TASK REQUIREMENTS = Look for the line with "For every named" in the data below, then reproduce word for word that line and every line after it. Leave out all pictures and add nothing.

[Collected data entries]
-------------------------
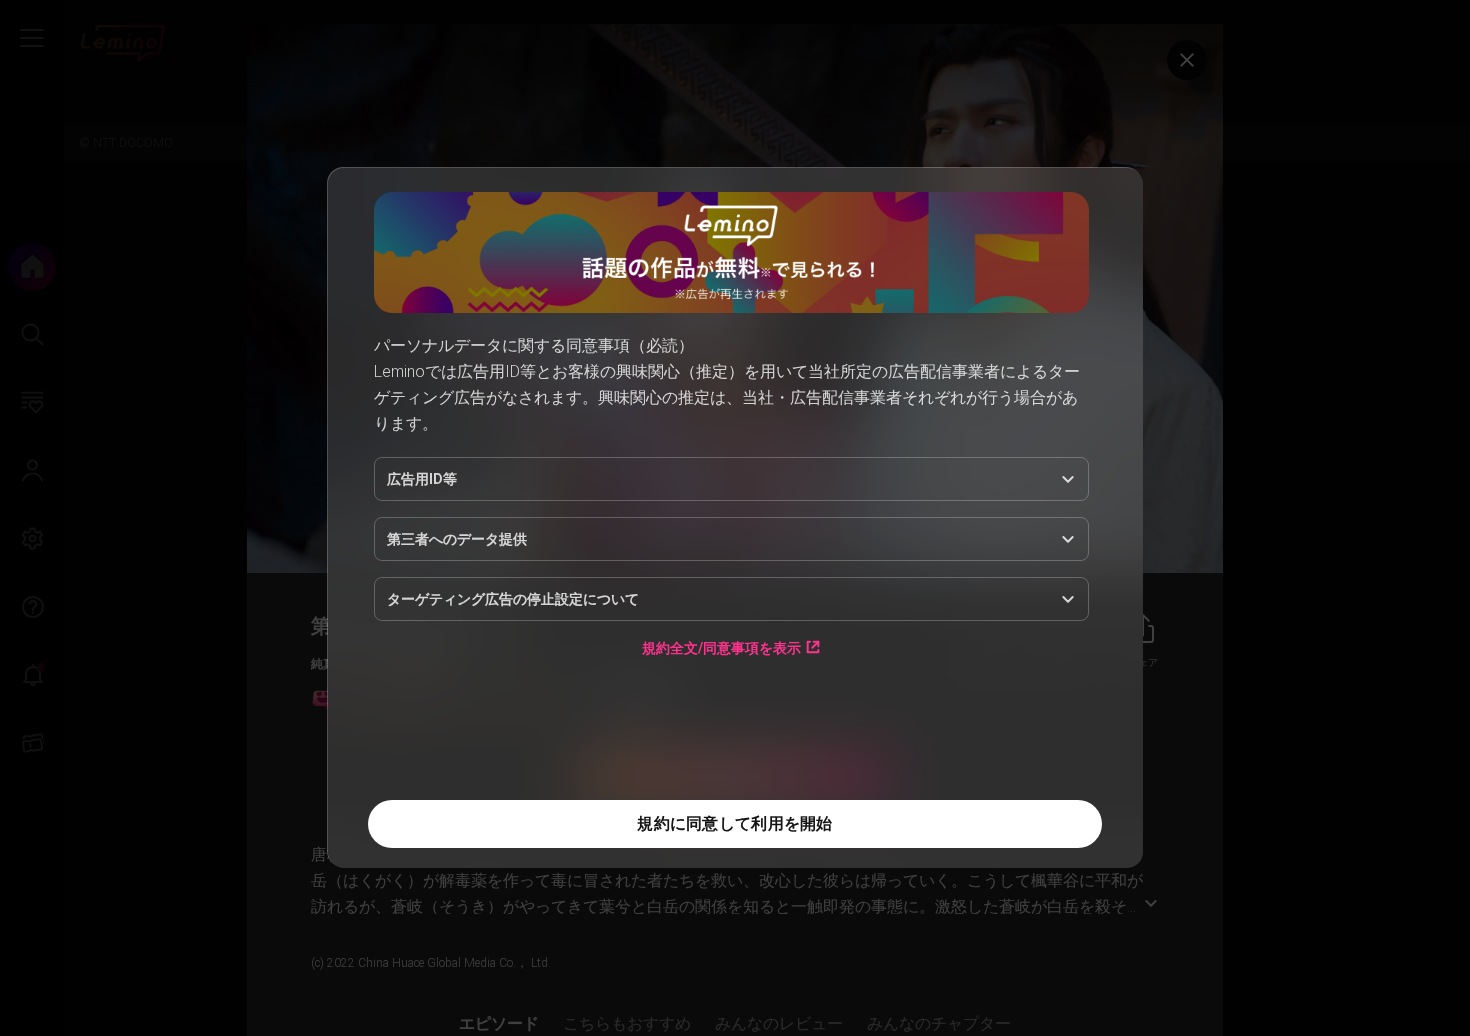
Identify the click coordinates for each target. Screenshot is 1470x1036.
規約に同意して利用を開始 (734, 823)
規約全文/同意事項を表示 (721, 647)
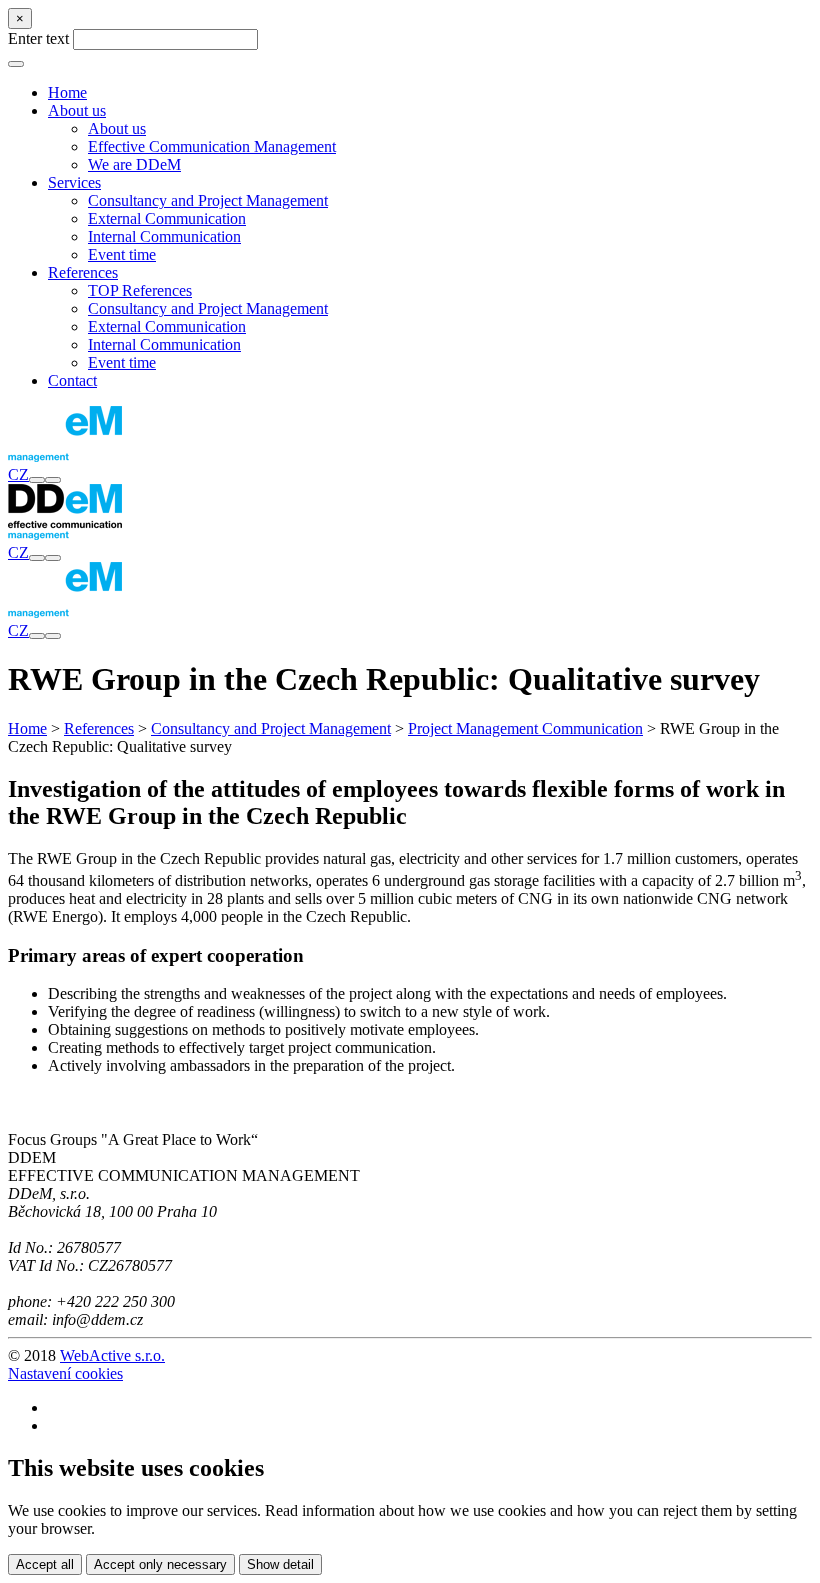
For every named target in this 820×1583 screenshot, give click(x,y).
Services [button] (74, 182)
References (99, 728)
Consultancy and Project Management (208, 200)
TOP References (140, 290)
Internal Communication (164, 236)
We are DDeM (134, 164)
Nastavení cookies (65, 1373)
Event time (122, 254)
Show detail (280, 1564)
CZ (18, 474)
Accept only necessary (160, 1564)
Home (67, 92)
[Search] (37, 480)
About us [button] (77, 110)
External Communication (167, 218)
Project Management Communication (525, 728)
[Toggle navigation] (53, 480)
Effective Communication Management (212, 146)
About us (117, 128)
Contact (72, 380)
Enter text (38, 38)
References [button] (83, 272)
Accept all (45, 1564)
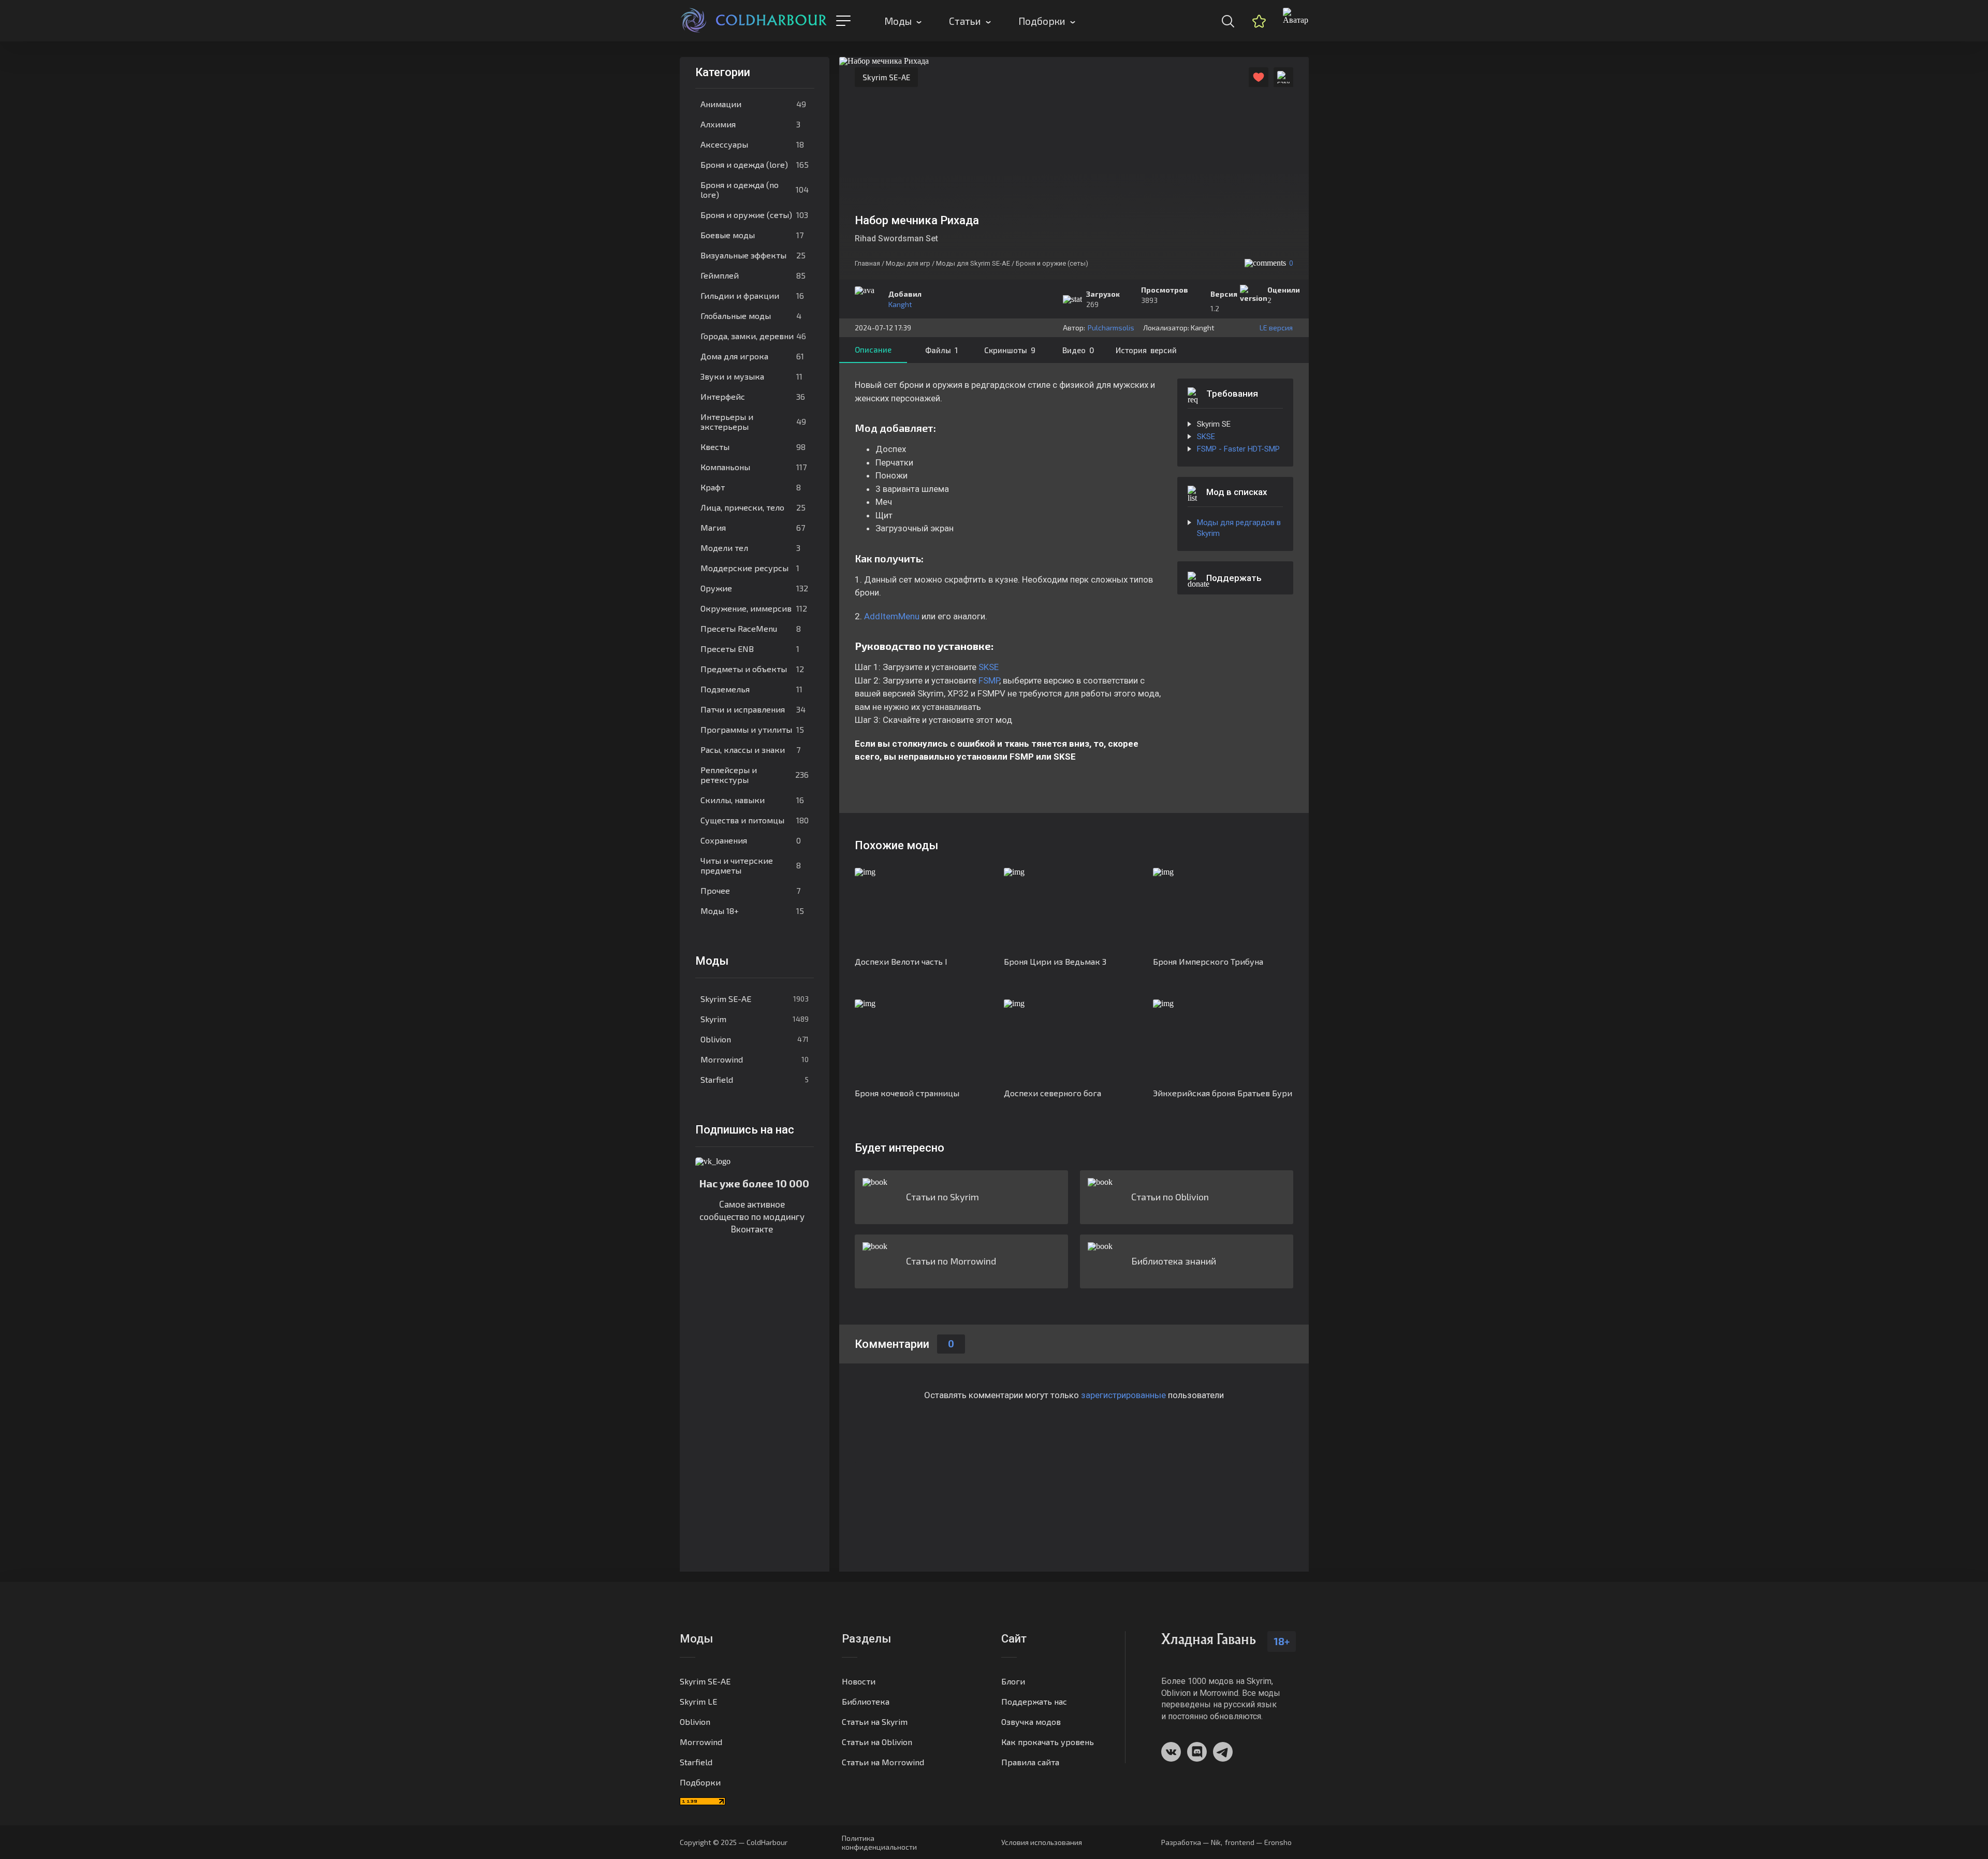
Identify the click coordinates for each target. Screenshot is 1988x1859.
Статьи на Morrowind (883, 1762)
-------------------------
ANSWER BOX =
For every named target in this 820×1583 screenshot, give click(x,y).
Services [button] (74, 182)
References (99, 728)
Consultancy and Project Management (208, 200)
TOP References (140, 290)
Internal Communication (164, 236)
We are DDeM (134, 164)
Nastavení cookies (65, 1373)
Event time (122, 254)
Show detail (280, 1564)
CZ (18, 474)
Accept only necessary (160, 1564)
Home (67, 92)
[Search] (37, 480)
About us [button] (77, 110)
External Communication (167, 218)
Project Management Communication (525, 728)
[Toggle navigation] (53, 480)
Effective Communication Management (212, 146)
About us (117, 128)
Contact (72, 380)
Enter text (38, 38)
References [button] (83, 272)
Accept all (45, 1564)
Identify the click coordinates for each target. Screenshot is 1988x1859.
Статьи на Morrowind (883, 1762)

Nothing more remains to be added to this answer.